Lisons donc ce récit de la Genèse dans cet esprit, non comme une histoire journalistique qui nous conterait les événements fait à fait, un procès-verbal, mais comme un récit qui doit nous faire comprendre plus que les réalités décrites : une vérité.


Et cette vérité est ici bien simple : celle du péché qui nous domine et notre propension à faire le mal, et même « malgré nous ». Saint Paul le traduit en une formule ramassée (Rm 7, 17-21) :

« Mais en fait, ce n’est plus moi qui agis, c’est le péché, lui qui habite en moi. Je sais que le bien n’habite pas en moi, c’est-à-dire dans l’être de chair que je suis. En effet, ce qui est à ma portée, c’est de vouloir le bien, mais pas de l’accomplir. Je ne fais pas le bien que je voudrais, mais je commets le mal que je ne voudrais pas. Si je fais le mal que je ne voudrais pas, alors ce n’est plus moi qui agis ainsi, mais c’est le péché, lui qui habite en moi. Moi qui voudrais faire le bien, je constate donc, en moi, cette loi : ce qui est à ma portée, c’est le mal. »
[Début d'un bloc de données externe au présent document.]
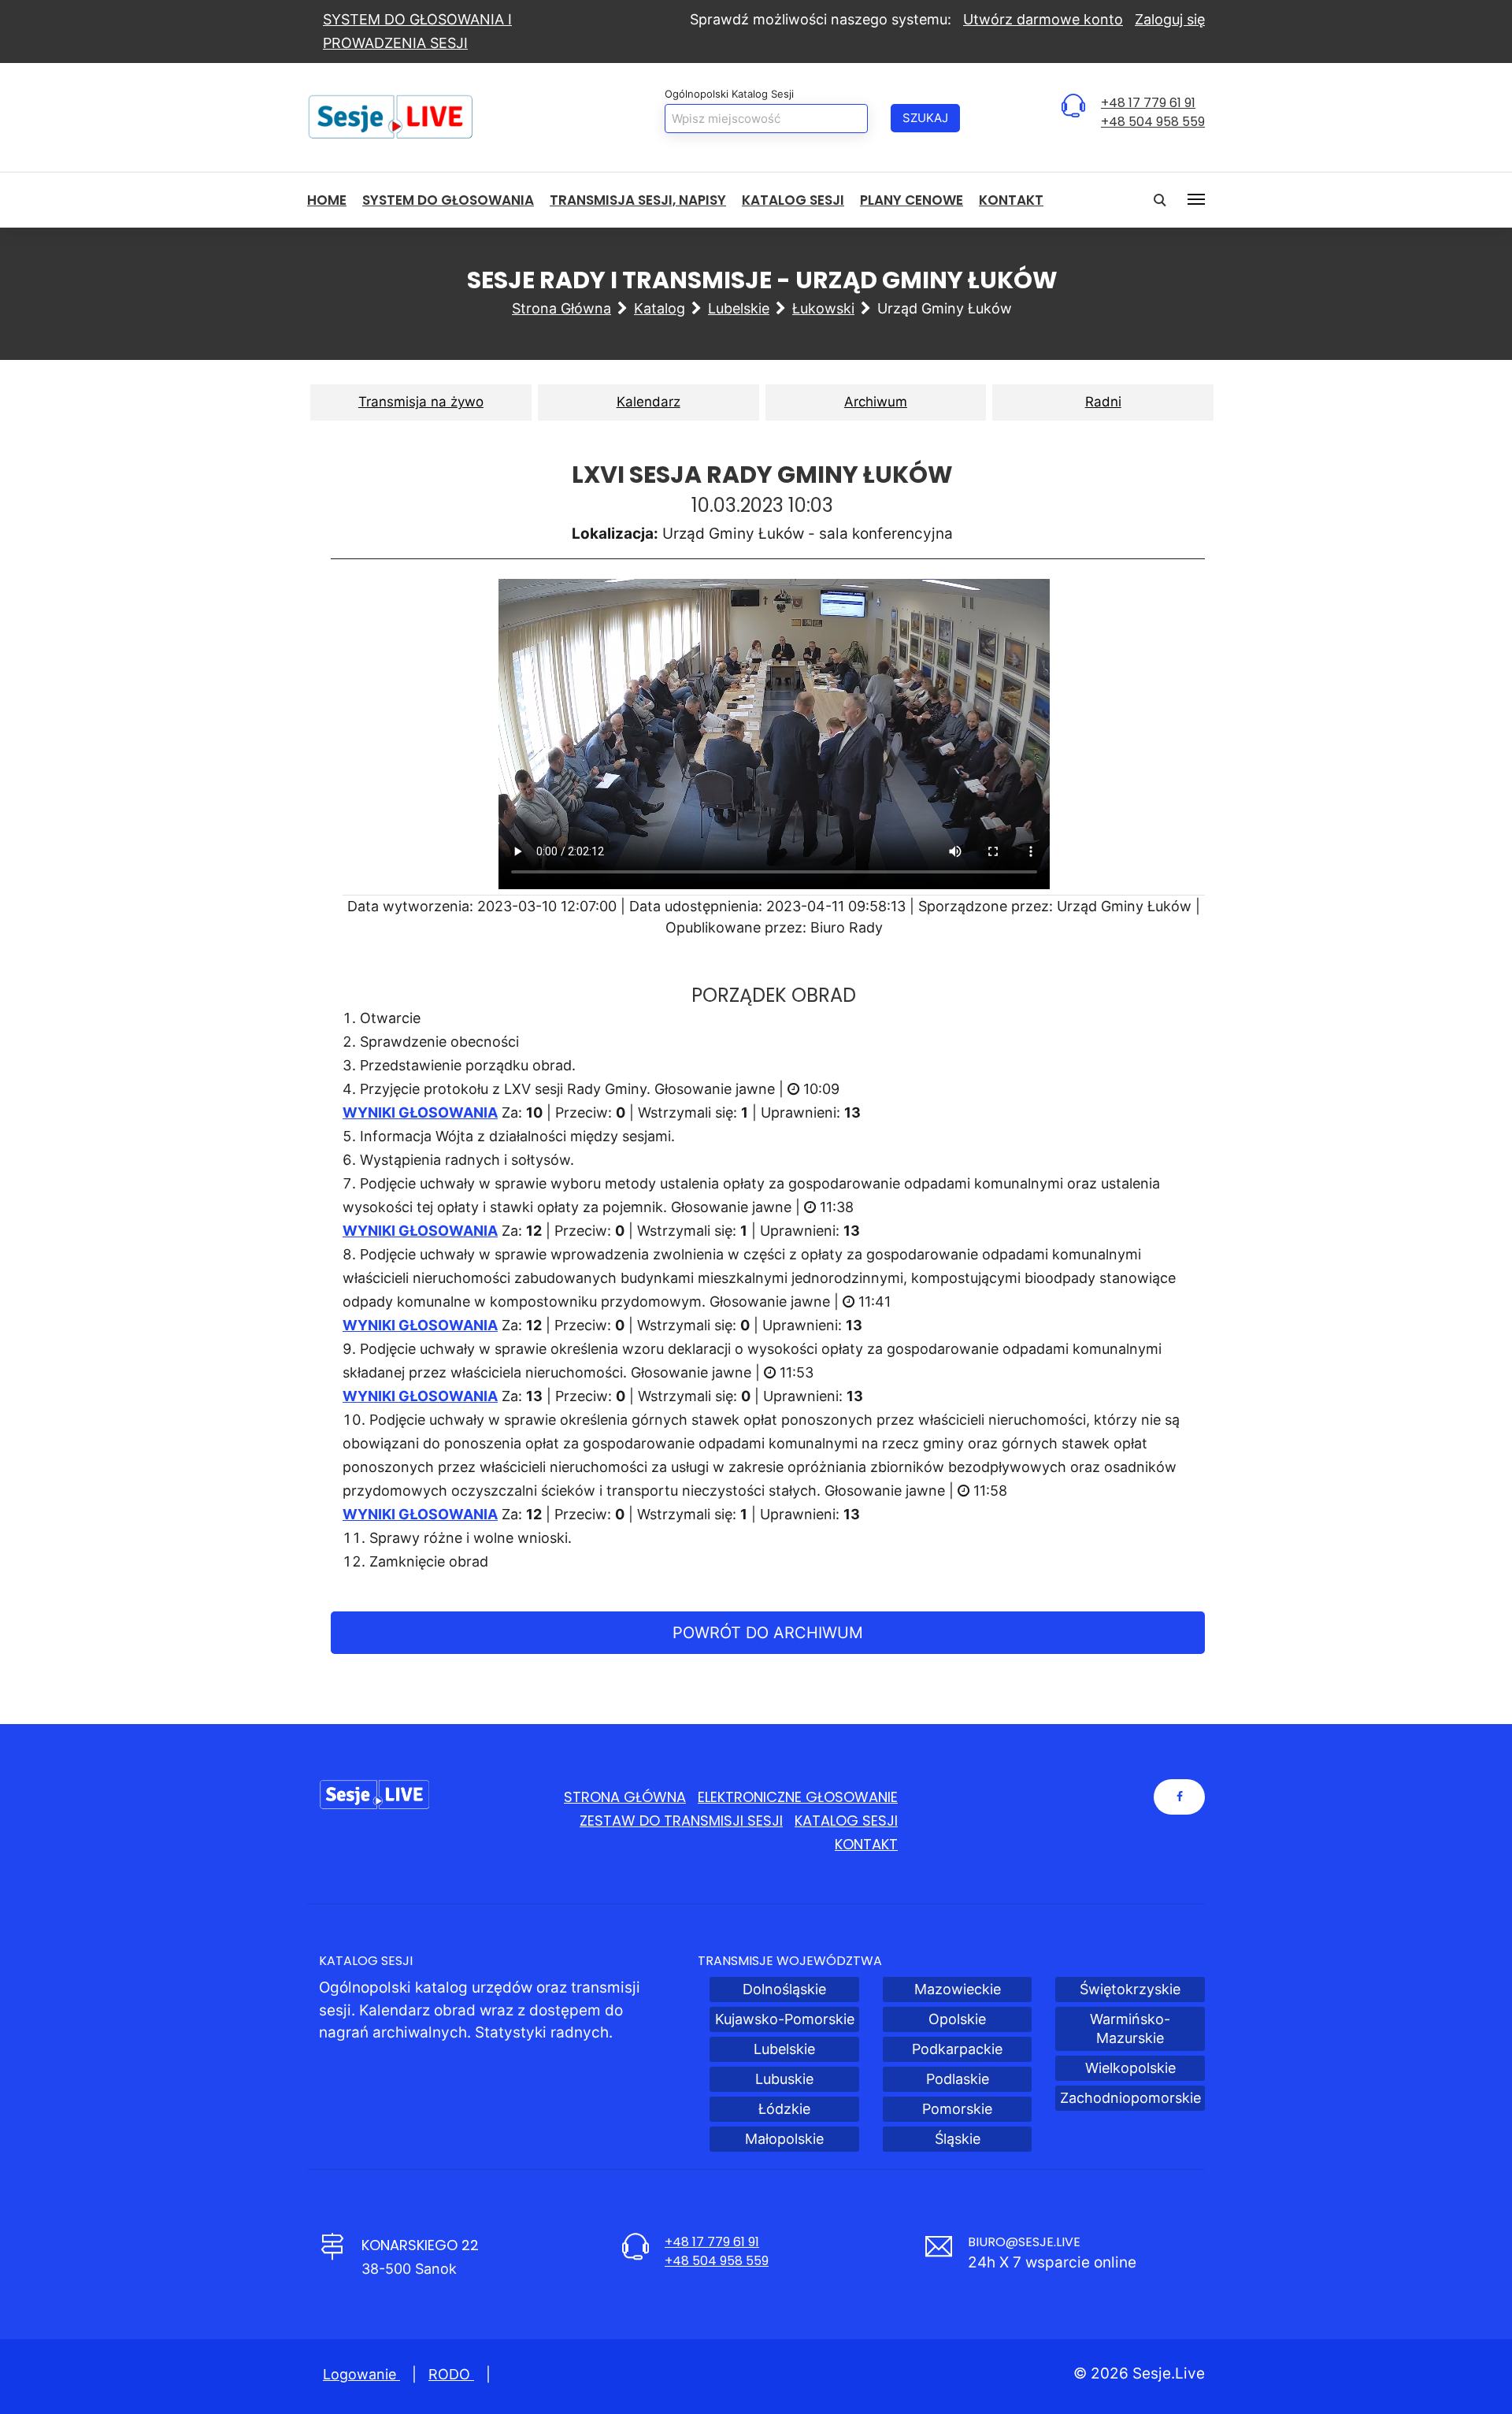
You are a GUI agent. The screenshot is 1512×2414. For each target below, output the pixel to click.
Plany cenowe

Je l’ai déjà dit, le petit enfant en est un exemple probant. Lui qui n’a pas encore la raison raisonnante, expérimente la parole. Ces premiers mots sont révélateurs : papa, maman, et… NON ! Non avant le oui. Le premier mot que Dieu aurait voulu nous apprendre est AMOUR, mais nous avons choisi NON… Et cela, Je ne fais pas le bien que je voudrais, mais je commets le mal que je ne voudrais pas, mérite d’être (si ce n’est compris, au moins) appréhendé par un mythe fondateur. C’est bien le cas des premiers chapitres du livre de la Genèse — nous pourrions en effet appliquer la même question au sujet de la création et de tant d’autres récits.


Une âme qui choisit

Reprenons notre texte, et notons d’abord que ce qui fait de nous des hommes, c’est ce souffle créateur que Dieu exhale dans nos narines. Le texte parle d’un souffle de vie, un souffle qui vient nous animer, donner vie à notre âme. Dieu nous a modelé un corps, il nous a donné une raison (même si nous en faisons un usage discutable), et il ne nous manquait que la vie, notre âme. Dois-je vous rappeler que le mot « âme » en latin se dit « anima », ce qui est animé, ce qui a un mouvement et est capable de s’écarter du danger ? Et il nous donne une âme « accordée », reliée à notre raison. Une âme, un être total, capable de faire des choix, de choisir entre le bien et le mal, la mort et la vie. Dieu le rappelle à l’homme, à tous les hommes (Dt 30, 19-20) :

« Je prends aujourd’hui à témoin contre vous le ciel et la terre : je mets devant toi la vie ou la mort, la bénédiction ou la malédiction. Choisis donc la vie, pour que vous viviez, toi et ta descendance, en aimant le Seigneur ton Dieu, en écoutant sa voix, en vous attachant à lui ; c’est là que se trouve ta vie, une longue vie sur la terre que le Seigneur a juré de donner à tes pères, Abraham, Isaac et Jacob. »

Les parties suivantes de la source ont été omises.